Desde que se había convertido en una planta de maíz en Venecia, se había vuelto más solitario y taciturno.
—No sé —reconoció Hazel—. Ha pasado mucho. Fue capturado en el Tártaro, lo hicieron prisionero en la vasija de bronce, vio caerse a Percy y a Annabeth…
—Y prometió llevarnos a Epiro —Frank asintió con la cabeza—. Tengo la sensación de que Nico no se lleva bien con los demás.
Frank se irguió. Llevaba una camiseta de manga corta beis con un dibujo de un caballo y las palabras PALIO DI SIENA. La había comprado hacía un par de días, pero ya le quedaba demasiado pequeña. Cuando se estiraba se le veía el ombligo.
Hazel se dio cuenta de que lo estaba mirando fijamente. Apartó la vista rápidamente, ruborizada.

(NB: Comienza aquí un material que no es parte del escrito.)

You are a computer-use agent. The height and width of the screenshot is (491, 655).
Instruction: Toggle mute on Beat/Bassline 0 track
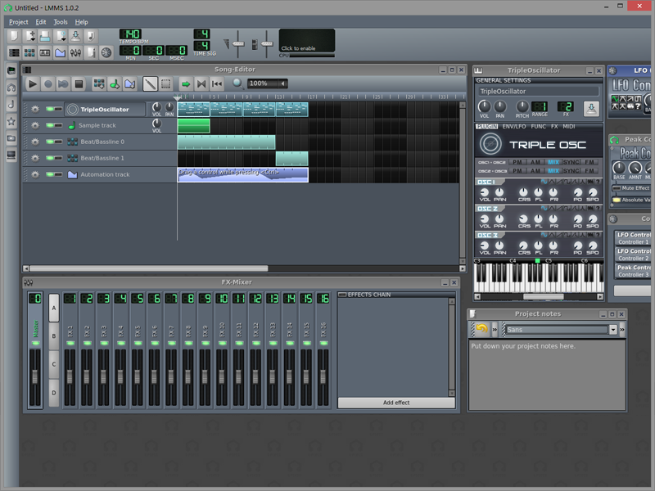[x=51, y=142]
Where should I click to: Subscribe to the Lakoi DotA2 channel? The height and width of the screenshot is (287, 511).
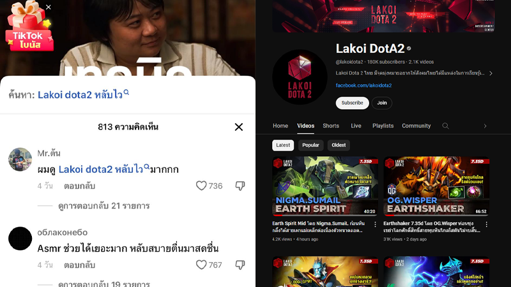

—Nico es el único familiar que tengo —dijo—. No es alguien que caiga bien a todo el mundo, pero… gracias por ser amable con él.
Frank sonrió.
—Eh, tú aguantaste a mi abuela en Vancouver. Hablando de personas que «no caen bien a todo el mundo»…
—¡Me encantó tu abuela!
Galantis, la comadreja, se acercó a ellos correteando, se tiró un pedo y huyó.
—Uf —Frank despejó el olor con la mano—. Por cierto, ¿qué hace esa cosa aquí?
Hazel se alegró de no estar en tierra firme. Con lo agitada que se sentía, estarían saliendo oro y piedras preciosas alrededor de sus pies.
—Hécate la ha enviado a observar —dijo.
—¿Observar qué?
Hazel trató de consolarse con la presencia de Frank, su nueva aura de firmeza y fuerza.
—No lo sé —dijo por fin—. Una especie de prueba.
De repente el barco dio un bandazo hacia delante.